Every effort should be made to survey the parasite diversity on these highly threatened hosts. Once a parasite is identified as being threatened, it should feature on conservation lists such as the IUCN Red List. Threatened parasites may need adaptive management just as their threatened host do. For example, the tuatara tick has been translocated with its host the New Zealand tuatara lizard. However, scientists subsequently found that tick populations were declining despite the tuartara population remaining stable. The problem appeared to be that the density of tuatara was too sparse for the tick. This example is quite typical; the loss of the parasite occurs before the host because of a change in the host species population [The genome of the tuatara lizard has just been sequenced. Read the Cosmos report here.]

Our new global plan encompasses such remedial efforts within 12 goals for the next decade that could advance parasite biodiversity conservation through an ambitious mix of research, advocacy, and management. These goals fall within four categories: data collection and synthesis, risk assessment and prioritisation, conservation practice, and outreach and education.

What is the appeal in studying parasites? What’s your elevator pitch to the next generation of scientists?

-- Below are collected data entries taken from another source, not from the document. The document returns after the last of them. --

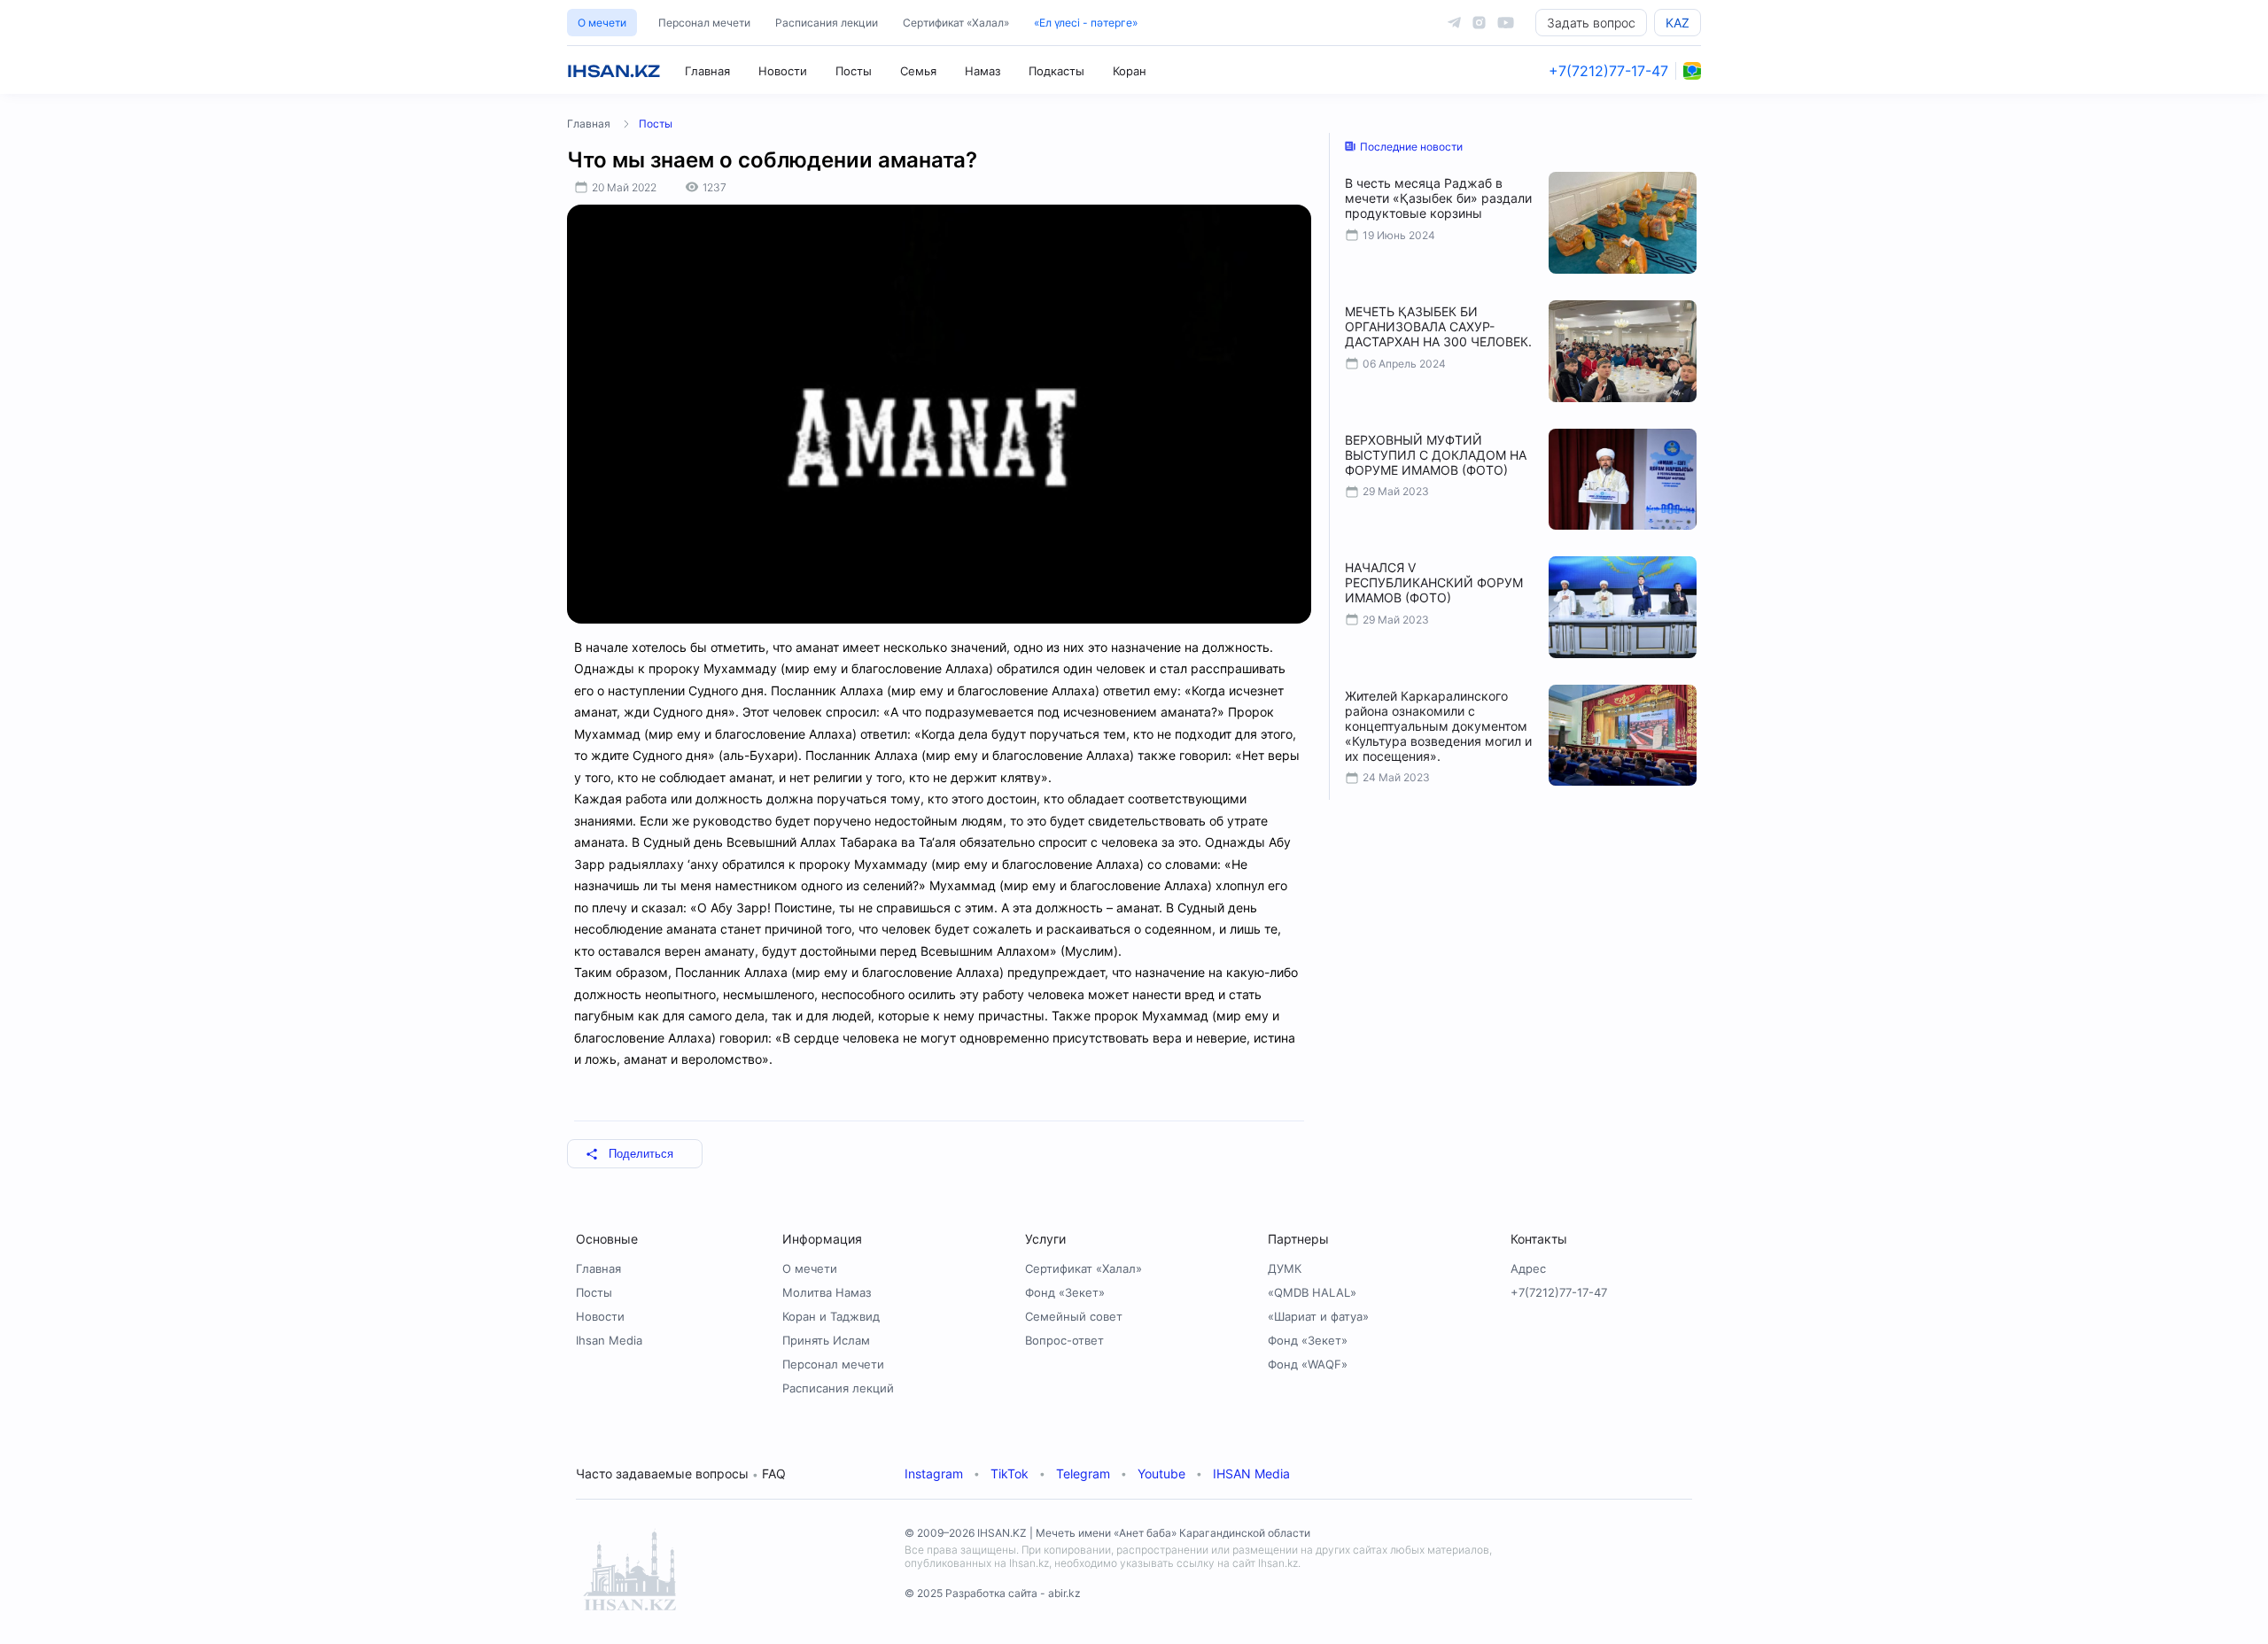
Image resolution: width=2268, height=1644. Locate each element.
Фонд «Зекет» (1065, 1292)
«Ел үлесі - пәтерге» (1086, 22)
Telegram (1083, 1473)
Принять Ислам (826, 1340)
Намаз (982, 71)
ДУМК (1284, 1268)
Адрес (1528, 1268)
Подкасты (1056, 71)
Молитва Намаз (826, 1292)
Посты (853, 71)
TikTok (1009, 1473)
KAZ (1677, 22)
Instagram (934, 1473)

Parasites are one of the few great unknowns in biodiversity where young scientists can really make their mark. It is almost impossible to discover a new bird, mammal or amphibian in the world today; however, there are likely to be numerous undescribed parasites just in your backyard – whether that be microscopic parasitic wasps laying eggs in other insects feeding on your vegies in the garden, or the internal worm of the little brown honeyeater nesting in the backyard tree. And many parasites are weird and wonderful, changing their host’s behaviour, morphology or colour – if you like being at the forefront of science, this field is definitely for you.

Is this work part of what we now hear called disease ecology?

Parasitism is a large component of disease ecology, but work on parasites is called parasitology and is a world unto itself. Disease ecology largely evolved around infectious disease and, set against a backdrop of pandemics, veterinarians and treatment, often has negative connotations associated with parasites. So although the theory of disease ecology can help to inform mechanisms of transmission of parasites across host individuals, it is at odds with parasite conservation because it comes from a different perspective of eliminating the parasite rather than conserving it.

What’s your favourite parasite story or memory?

Recently I was told by a colleague of the South American nematode Myrmeconema neotropicum,which lives inside the black ant Cephalotes atratus. The nematode requires two hosts to complete its lifecycle; an ant and a bird. To move from the ant to the bird, the nematode changes the ant’s black abdomen to resemble a red berry, and the bird consumes the berry-abdomen plus nematode.

Much closer to home, I’m worried for the Numbat acanthocephalan or spiny-headed worm (Multisentis myrmecobius). It requires two hosts to complete its lifecycle, the numbat and an invertebrate, most likely termites, as these are the main food source of numbats. Currently, all translocated numbats are treated for this spiny-headed worm, which has only been found in one population of the endangered numbat at Dryandra in southwest Australia.

Although the worm isn’t recognised on any conservation lists, it is highly likely that it is either critically endangered or extinct. No one has, however, assessed the threat status of the worm, despite one of its hosts being an iconic threatened Australian marsupial. This particular example highlights the complex, unseen and perilous nature of parasite  existence.